__BRANO DA LEGGERE__
= = = = = = =
A cura di Claudia Bianco


 

 

Il pensiero di Arthur Schopenhauer (1788-1860) si sviluppa a partire dalla rielaborazione di alcuni temi kantiani e da una netta presa di posizione contro la filosofia hegeliana , e sfocia in una complessa visione metafisica della realtà che costituisce il presupposto imprescindibile per comprendere la sua concezione dell’arte.  Alla visione hegeliana della storia come progressiva rivelazione comprensione di sé dello spirito attraverso il superamento dialettico dell’esteriorità, Schopenhauer contrappone quella di un mondo interamente mosso e dominato da un principio irrazionale, la volontà .  Nella sua opera principale, Il mondo come volontà e rappresentazione (1819) , egli riprende e reinterpreta la distinzione kantiana tra fenomeno e noumeno ossia tra ciò che si manifesta all’interno delle forme trascendentali del soggetto conoscente si costituisce progressivamente come oggetto, e la cosa in sé, insesperibile e quindi in conoscibile.  In Schopenhauer la distinzione kantiana è radicalizzata e accostata a quella platonica tra mondo sovrasensibile delle idee e mondo sensibile del divenire: alla dimensione del fenomeno, inteso come pura apparenza e rappresentazione , si contrappone la dimensione soggiacente della volontà, che per Schopenhauer è la vera e propria “cosa in sé” , il sostrato metafisico dell’esistente.  In quest’ottica Platone e Kant sarebbero accomunati dall’aver entrambi giudicato “il mondo sensibile come un’apparenza che non ha in sé alcun valore, che possiede un significato e una realtà derivata solo in virtù di ciò che vi si esprime (la cosa in sé per Kant, l’idea per Platone)”.
= = = = = = =
__CONSEGNA__
Nel brano su Schopenhauer, che cosa costituisce per il filosofo la vera e propria “cosa in sé”? I record non hanno alcun ruolo in questo.
= = = = = = =
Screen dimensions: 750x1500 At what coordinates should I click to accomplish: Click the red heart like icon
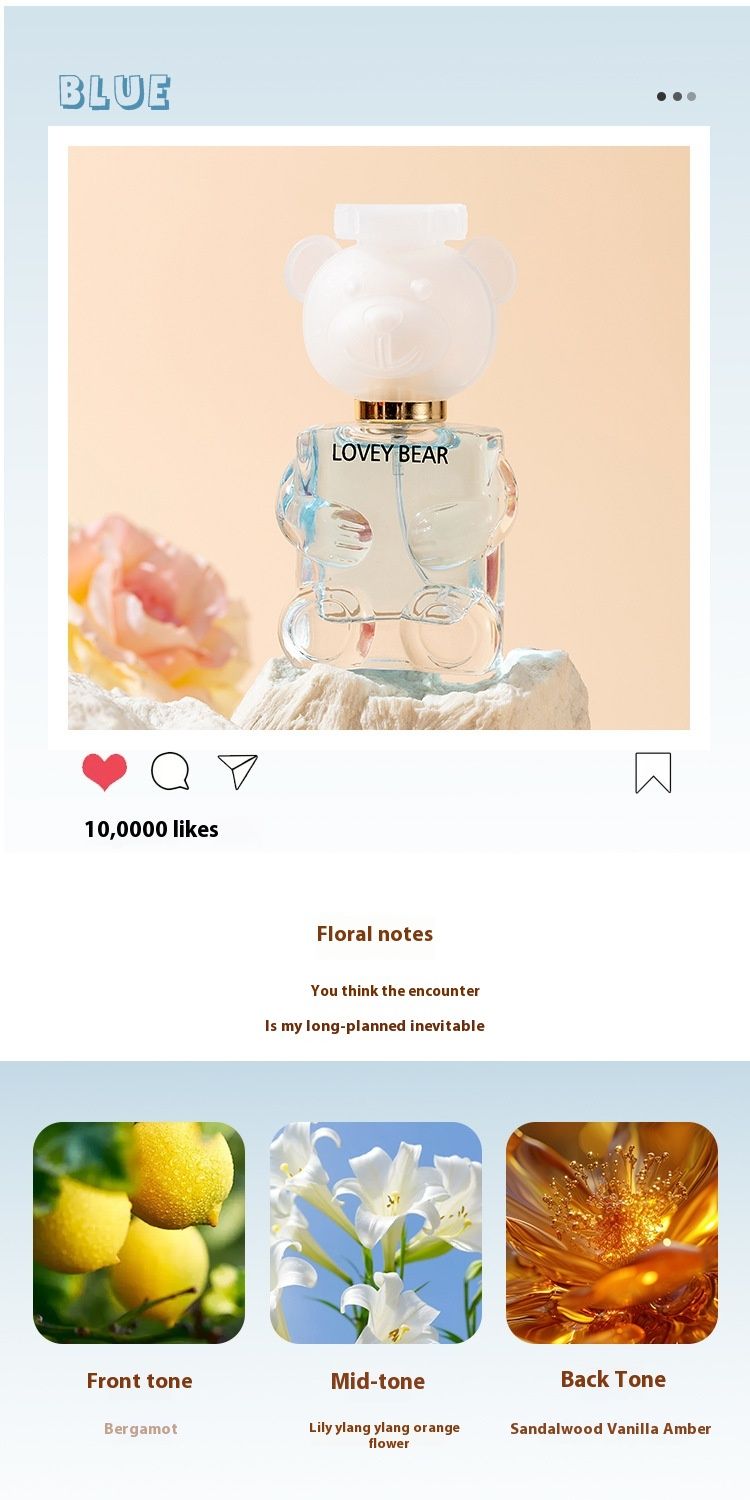point(105,772)
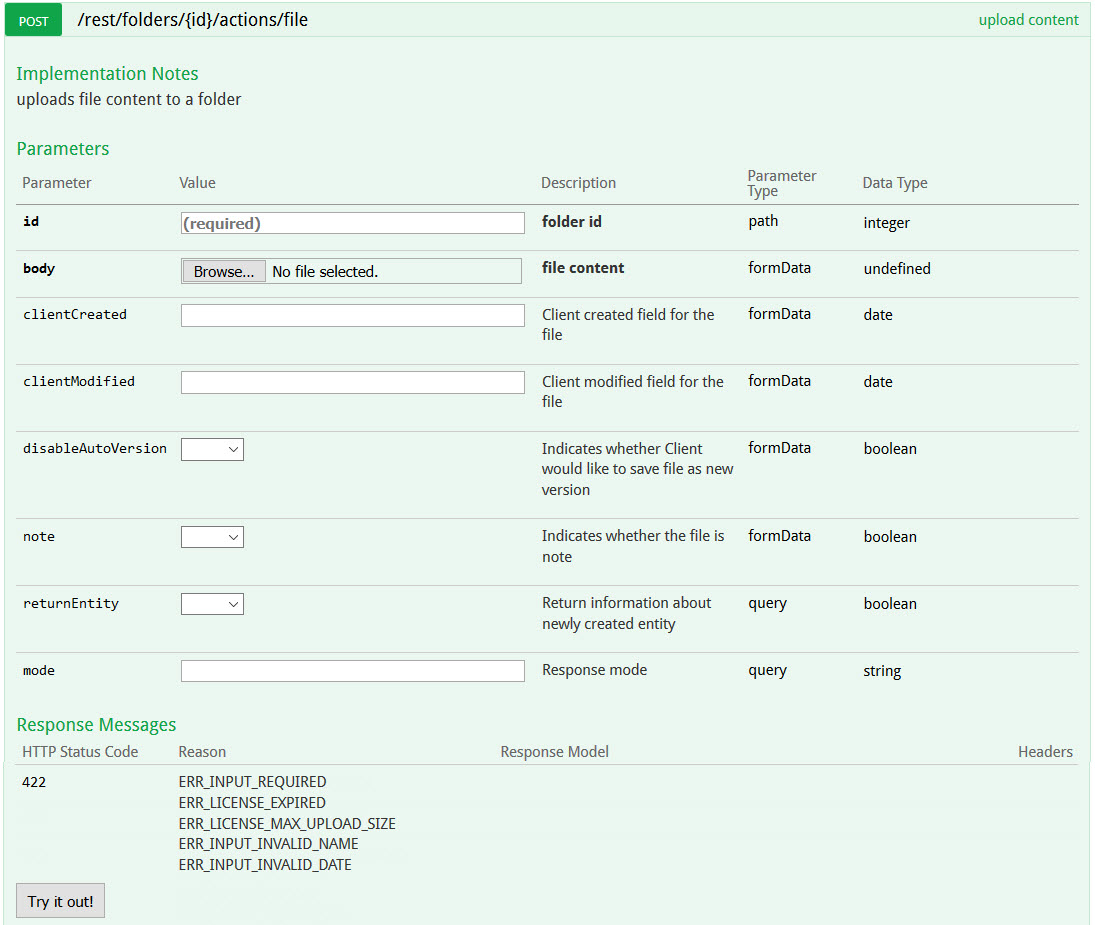Open the returnEntity dropdown
Screen dimensions: 1095x925
coord(212,605)
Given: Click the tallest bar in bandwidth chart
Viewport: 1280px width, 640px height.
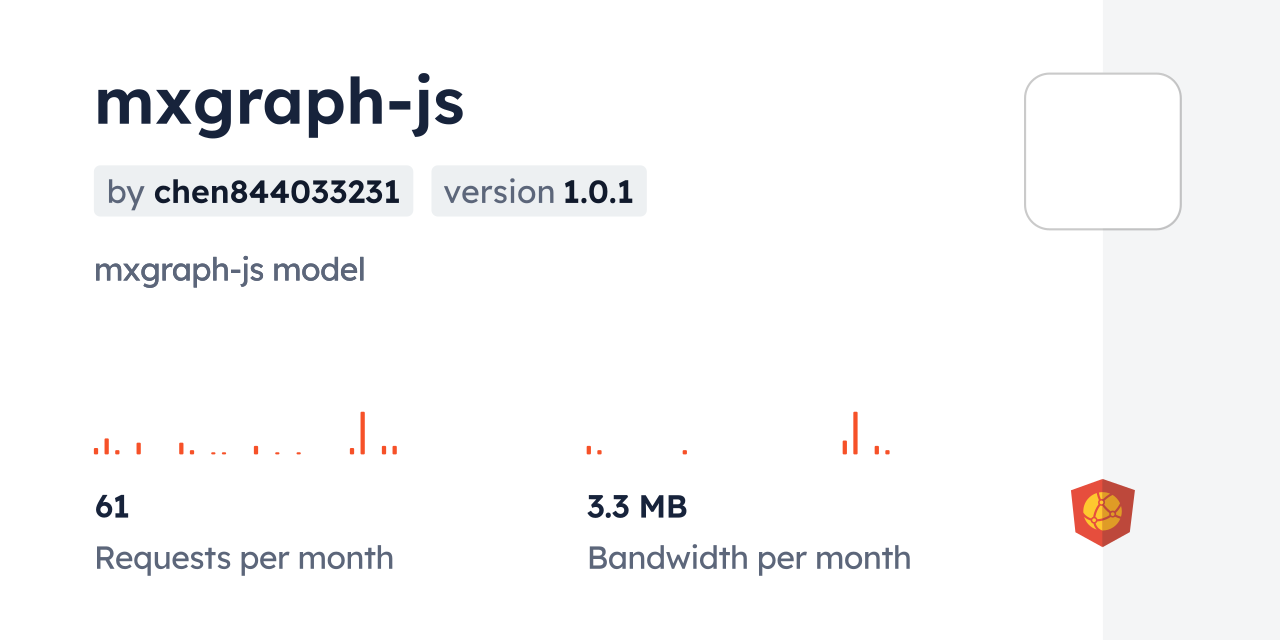Looking at the screenshot, I should 855,433.
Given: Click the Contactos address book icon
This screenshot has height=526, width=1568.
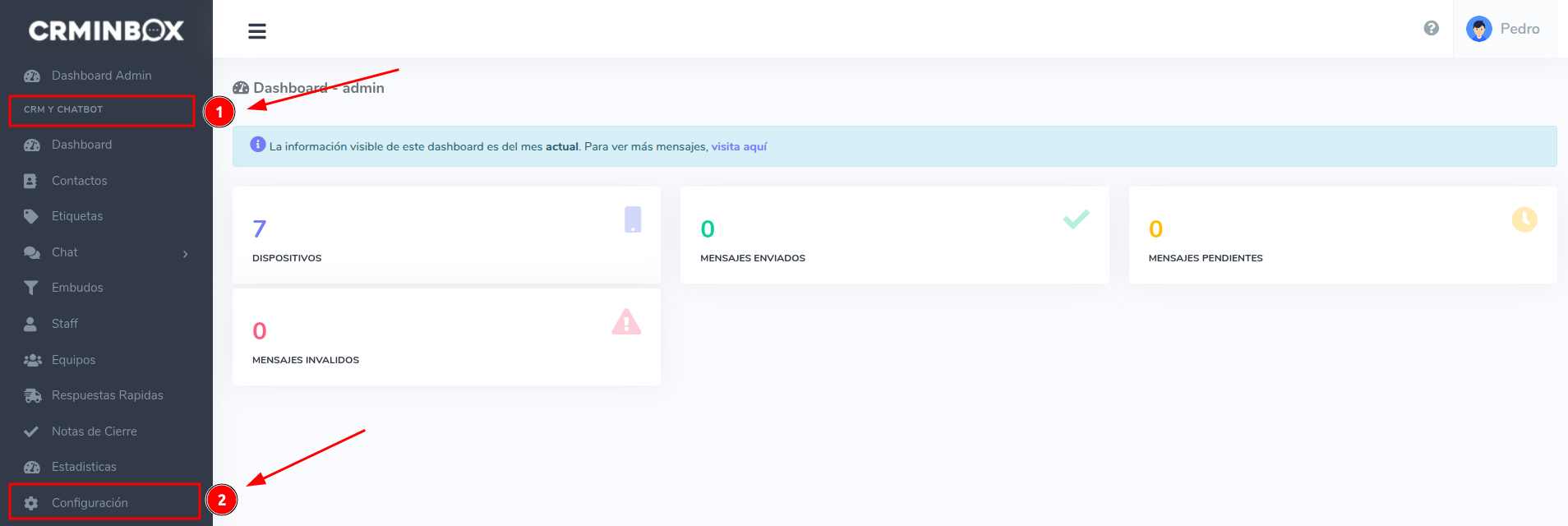Looking at the screenshot, I should (x=31, y=181).
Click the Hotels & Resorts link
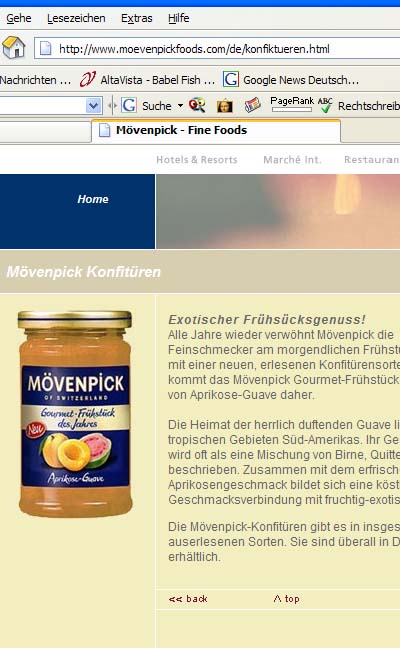This screenshot has width=400, height=648. (x=197, y=160)
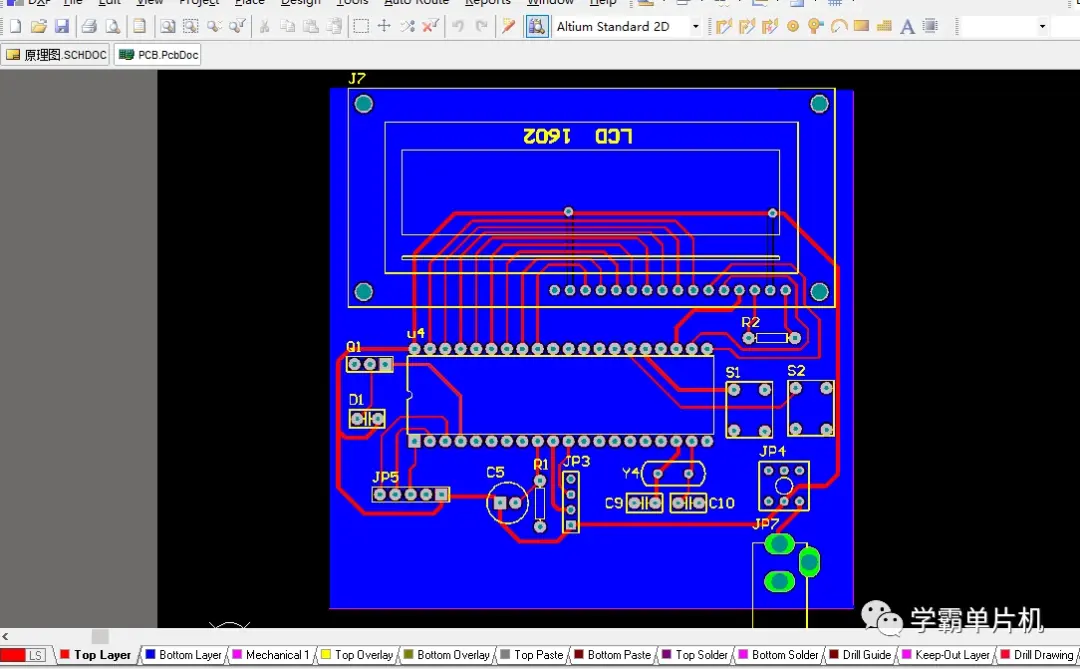This screenshot has width=1080, height=669.
Task: Click the Move Selection crosshair icon
Action: click(x=384, y=27)
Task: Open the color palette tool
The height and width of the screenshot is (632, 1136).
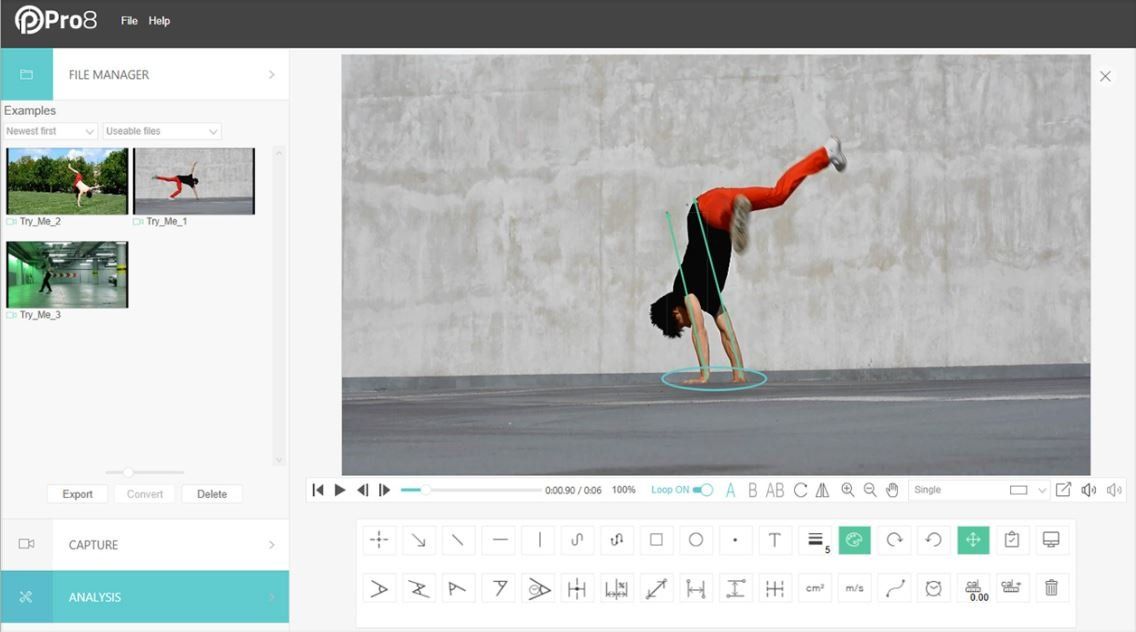Action: coord(854,540)
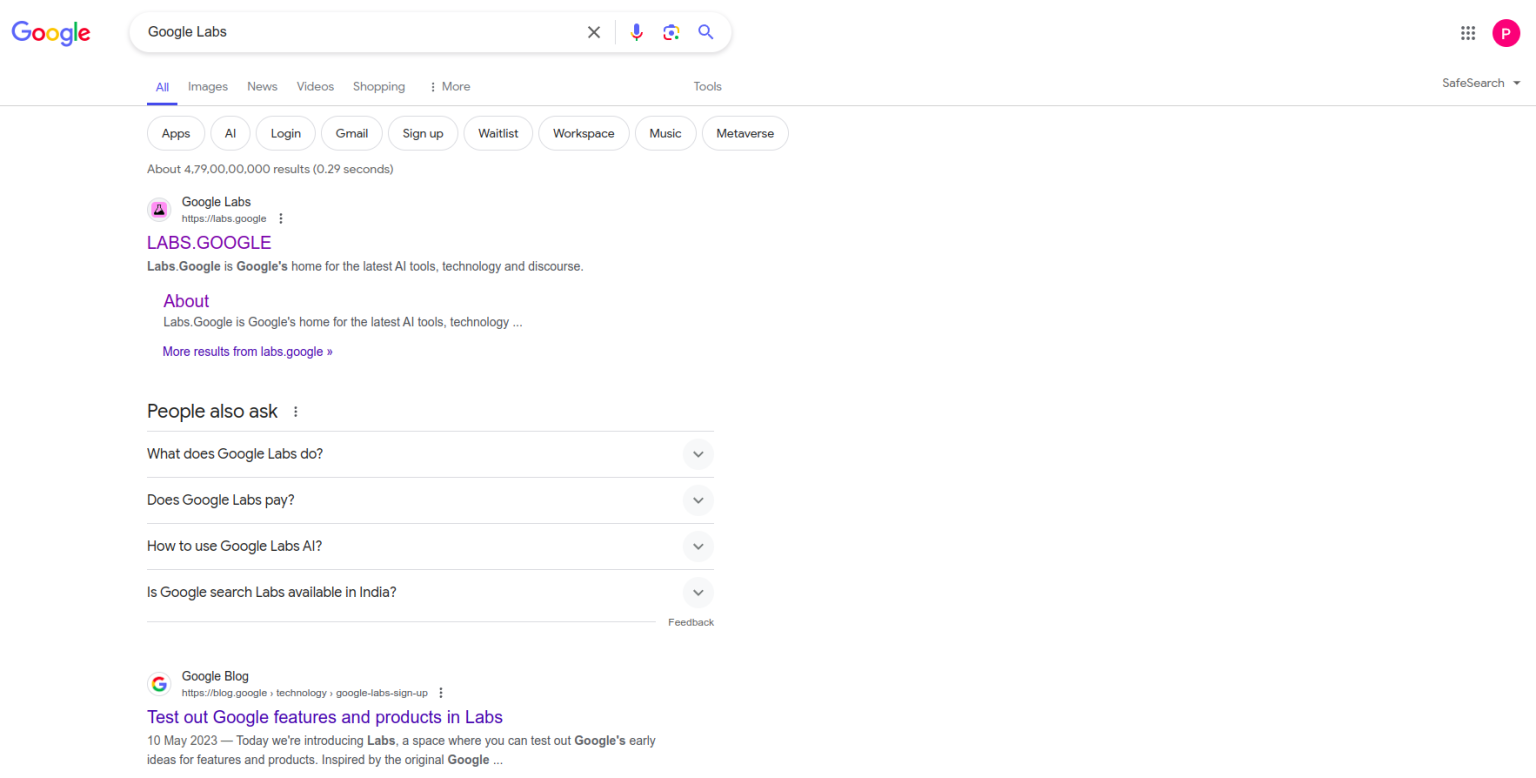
= = = = = = =
__RISPOSTA__
La volontà, il sostrato metafisico dell’esistente.